··· Data provided
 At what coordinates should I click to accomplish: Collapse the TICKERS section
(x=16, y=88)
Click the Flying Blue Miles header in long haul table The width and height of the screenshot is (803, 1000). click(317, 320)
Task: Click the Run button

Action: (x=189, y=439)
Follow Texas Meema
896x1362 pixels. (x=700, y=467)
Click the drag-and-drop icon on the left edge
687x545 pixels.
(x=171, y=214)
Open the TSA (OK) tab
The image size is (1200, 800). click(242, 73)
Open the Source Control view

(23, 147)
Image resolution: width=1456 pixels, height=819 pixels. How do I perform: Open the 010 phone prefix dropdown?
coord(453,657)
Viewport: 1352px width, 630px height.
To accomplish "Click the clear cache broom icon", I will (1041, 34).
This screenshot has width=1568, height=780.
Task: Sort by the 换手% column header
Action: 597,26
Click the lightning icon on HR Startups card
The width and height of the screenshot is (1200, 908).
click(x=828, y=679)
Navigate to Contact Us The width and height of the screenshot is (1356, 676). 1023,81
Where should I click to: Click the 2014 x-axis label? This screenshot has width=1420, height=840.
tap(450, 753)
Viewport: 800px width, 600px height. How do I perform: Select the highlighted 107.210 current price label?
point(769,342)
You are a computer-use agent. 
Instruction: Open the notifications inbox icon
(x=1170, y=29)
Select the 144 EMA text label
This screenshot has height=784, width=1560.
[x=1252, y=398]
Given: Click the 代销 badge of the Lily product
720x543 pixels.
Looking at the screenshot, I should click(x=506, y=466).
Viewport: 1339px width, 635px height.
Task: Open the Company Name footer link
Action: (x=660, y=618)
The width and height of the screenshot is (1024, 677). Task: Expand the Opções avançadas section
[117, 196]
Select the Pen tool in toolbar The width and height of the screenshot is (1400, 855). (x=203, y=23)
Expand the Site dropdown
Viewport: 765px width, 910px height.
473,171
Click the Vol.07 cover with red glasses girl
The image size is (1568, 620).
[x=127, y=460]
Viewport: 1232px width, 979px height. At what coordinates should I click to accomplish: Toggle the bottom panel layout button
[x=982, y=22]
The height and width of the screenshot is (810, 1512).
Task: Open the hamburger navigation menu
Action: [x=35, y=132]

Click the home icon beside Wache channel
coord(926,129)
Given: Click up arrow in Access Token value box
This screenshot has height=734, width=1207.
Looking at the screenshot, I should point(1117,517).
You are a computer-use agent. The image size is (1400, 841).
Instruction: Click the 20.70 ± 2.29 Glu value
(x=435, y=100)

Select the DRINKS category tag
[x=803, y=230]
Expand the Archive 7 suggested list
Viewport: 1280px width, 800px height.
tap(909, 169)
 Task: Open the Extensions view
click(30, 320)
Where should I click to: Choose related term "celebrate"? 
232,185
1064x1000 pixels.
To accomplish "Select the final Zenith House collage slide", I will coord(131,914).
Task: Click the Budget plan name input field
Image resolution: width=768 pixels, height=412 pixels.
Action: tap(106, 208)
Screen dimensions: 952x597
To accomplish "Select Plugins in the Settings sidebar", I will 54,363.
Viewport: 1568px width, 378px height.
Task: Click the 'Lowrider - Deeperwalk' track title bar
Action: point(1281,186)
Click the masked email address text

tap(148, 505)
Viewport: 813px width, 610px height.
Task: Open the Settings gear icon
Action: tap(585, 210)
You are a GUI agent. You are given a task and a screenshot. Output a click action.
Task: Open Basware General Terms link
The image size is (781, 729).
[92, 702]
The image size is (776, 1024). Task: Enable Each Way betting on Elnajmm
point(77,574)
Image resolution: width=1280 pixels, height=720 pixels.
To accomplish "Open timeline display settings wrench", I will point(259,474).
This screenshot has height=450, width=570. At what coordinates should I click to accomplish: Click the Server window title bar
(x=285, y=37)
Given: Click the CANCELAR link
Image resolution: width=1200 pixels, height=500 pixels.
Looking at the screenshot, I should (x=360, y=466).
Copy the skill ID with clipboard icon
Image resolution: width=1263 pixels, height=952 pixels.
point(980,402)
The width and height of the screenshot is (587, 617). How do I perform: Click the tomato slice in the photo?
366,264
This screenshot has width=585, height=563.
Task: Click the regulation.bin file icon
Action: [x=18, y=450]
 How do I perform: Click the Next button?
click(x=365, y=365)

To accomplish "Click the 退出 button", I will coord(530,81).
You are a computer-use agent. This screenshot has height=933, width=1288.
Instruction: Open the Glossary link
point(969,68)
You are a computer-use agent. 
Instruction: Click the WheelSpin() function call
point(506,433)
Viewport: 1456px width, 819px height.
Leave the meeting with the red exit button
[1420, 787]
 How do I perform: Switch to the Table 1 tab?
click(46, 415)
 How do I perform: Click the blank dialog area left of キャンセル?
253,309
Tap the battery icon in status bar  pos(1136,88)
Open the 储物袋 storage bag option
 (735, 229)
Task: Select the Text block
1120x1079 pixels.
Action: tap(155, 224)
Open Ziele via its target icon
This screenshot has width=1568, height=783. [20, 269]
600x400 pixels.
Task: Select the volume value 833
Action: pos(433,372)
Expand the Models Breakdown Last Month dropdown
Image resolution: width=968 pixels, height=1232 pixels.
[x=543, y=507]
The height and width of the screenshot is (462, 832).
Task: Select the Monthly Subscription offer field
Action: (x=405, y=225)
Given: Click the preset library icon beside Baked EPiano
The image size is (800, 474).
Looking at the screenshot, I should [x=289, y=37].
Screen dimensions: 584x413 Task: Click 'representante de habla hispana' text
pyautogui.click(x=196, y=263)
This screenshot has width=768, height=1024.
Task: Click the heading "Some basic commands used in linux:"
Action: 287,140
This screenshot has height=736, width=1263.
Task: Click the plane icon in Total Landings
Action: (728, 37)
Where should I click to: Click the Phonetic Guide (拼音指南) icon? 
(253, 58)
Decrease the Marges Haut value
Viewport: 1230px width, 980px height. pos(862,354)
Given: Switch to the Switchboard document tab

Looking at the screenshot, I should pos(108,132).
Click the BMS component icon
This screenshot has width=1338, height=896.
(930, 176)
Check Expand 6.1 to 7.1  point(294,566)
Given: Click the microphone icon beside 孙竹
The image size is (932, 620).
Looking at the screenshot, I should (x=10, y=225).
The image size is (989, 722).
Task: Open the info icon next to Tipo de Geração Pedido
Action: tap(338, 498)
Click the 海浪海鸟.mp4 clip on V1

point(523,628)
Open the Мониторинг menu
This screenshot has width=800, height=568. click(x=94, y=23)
······
Directions for this task:
Reproduce the listing from the line containing "Screen dimensions: 584x413" through the line containing "Check Expand 6.1", both lines included.

Response to the exercise:
Screen dimensions: 584x413 Task: Click 'representante de habla hispana' text
pyautogui.click(x=196, y=263)
This screenshot has width=768, height=1024.
Task: Click the heading "Some basic commands used in linux:"
Action: 287,140
This screenshot has height=736, width=1263.
Task: Click the plane icon in Total Landings
Action: (728, 37)
Where should I click to: Click the Phonetic Guide (拼音指南) icon? 
(253, 58)
Decrease the Marges Haut value
Viewport: 1230px width, 980px height. pos(862,354)
Given: Switch to the Switchboard document tab

Looking at the screenshot, I should pos(108,132).
Click the BMS component icon
This screenshot has width=1338, height=896.
(930, 176)
Check Expand 6.1 to 7.1  point(294,566)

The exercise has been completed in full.